One thing however did surprise me. As an Christian pacifist I was expecting a huge lump of money to be able to be taken from the Armed forces if the UK was to follow Costa Rica and disband it’s army. I thought that might be a way of funding the NHS. What surprised me was that the armed forces only accounts for 6% of spending whereas Health accounts for 18% and Education for 13%. I know some people would disagree, but from my perspective encouraging more people to home educate and this reducing the education budget would be both good for the budget and a Christian way forward.


One thing a lot has been made of is immigration. This overlaps with the concept of the modern nation state. The concept of passports is possibly early 15th century. Before that people travelled, I cannot say freely because one of the reasons for introducing passports was to facilitate travel. But in general the borders of nation states was not seen in the way it is today. This overlaps with the concept of nationality (where I was born) and ethous (my culture).

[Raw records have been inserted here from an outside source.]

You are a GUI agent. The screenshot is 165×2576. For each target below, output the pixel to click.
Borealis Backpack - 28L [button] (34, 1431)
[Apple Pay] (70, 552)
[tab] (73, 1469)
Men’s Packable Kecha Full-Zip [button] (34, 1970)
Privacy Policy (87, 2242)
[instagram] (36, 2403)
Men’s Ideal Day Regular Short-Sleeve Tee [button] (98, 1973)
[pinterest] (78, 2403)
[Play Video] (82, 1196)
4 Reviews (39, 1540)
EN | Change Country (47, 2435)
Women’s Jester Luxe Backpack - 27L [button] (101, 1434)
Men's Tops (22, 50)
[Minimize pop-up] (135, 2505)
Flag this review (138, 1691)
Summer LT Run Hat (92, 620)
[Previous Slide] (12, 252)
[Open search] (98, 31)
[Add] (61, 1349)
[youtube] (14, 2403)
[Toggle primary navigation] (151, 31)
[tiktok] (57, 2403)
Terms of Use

Scripture does give clear guidance on how to treat the sojourner… the foreigner in your country. Though intermarriage was something clearly against Old Testament principles, there was no rule to keep foreigners out or even limit how many came in. Those who did should be treated as guests. Welcomed. Indeed provided for the same as widows and orphans in the host people group.

There are two separate things I see… one is immigrants from outside the EU into the EU and secondly migrants in both directions between EU countries. I can see nothing in Scripture to differentiate between them. They are not of the same nation… but then a Sussex guy in Cumbria is almost in a different nation, ie place where they were born, as centuries back those were different sovereign nations. The ethous is different too. I spent a weekend in Scotland with Protestants and a few months later a weekend in Paris staying with Catholic fathers. I felt more culture shock (different ethous) in Scotland than France. The same is true contrasting living in the USA and living in Cyprus… though they speak English in the USA culturally they are more different than Cypriots.

So I’m not sure how to categorise immigration. I’m very unhappy with the attitude of some people to immigrants, both EU and not EU, but I recognise the entire world population cannot live in the UK. Nor indeed would they want to! Scripture clearly teaches us to care for the sojourner, but doesn’t give guidance on numbers.  

So what is my conclusion?

Mainly that regardless of the outcome the method by which that outcome will be derived is not a Christian approach. If you add to that the vitriolic and in some cases vindictive nature of both campaigns then even more so. In researching this I was shocked and horrified to see and hear Farage behaviour in the EU Parliament. He was downright and unnecessarily rude. That is certainly never the Christian way.

My conclusion is still that the UK being part of the EU is the Christian way forward. But instead of looking at it from being the most beneficial for the UK, I have now come to the conclusion it is Scripturally the Christian way.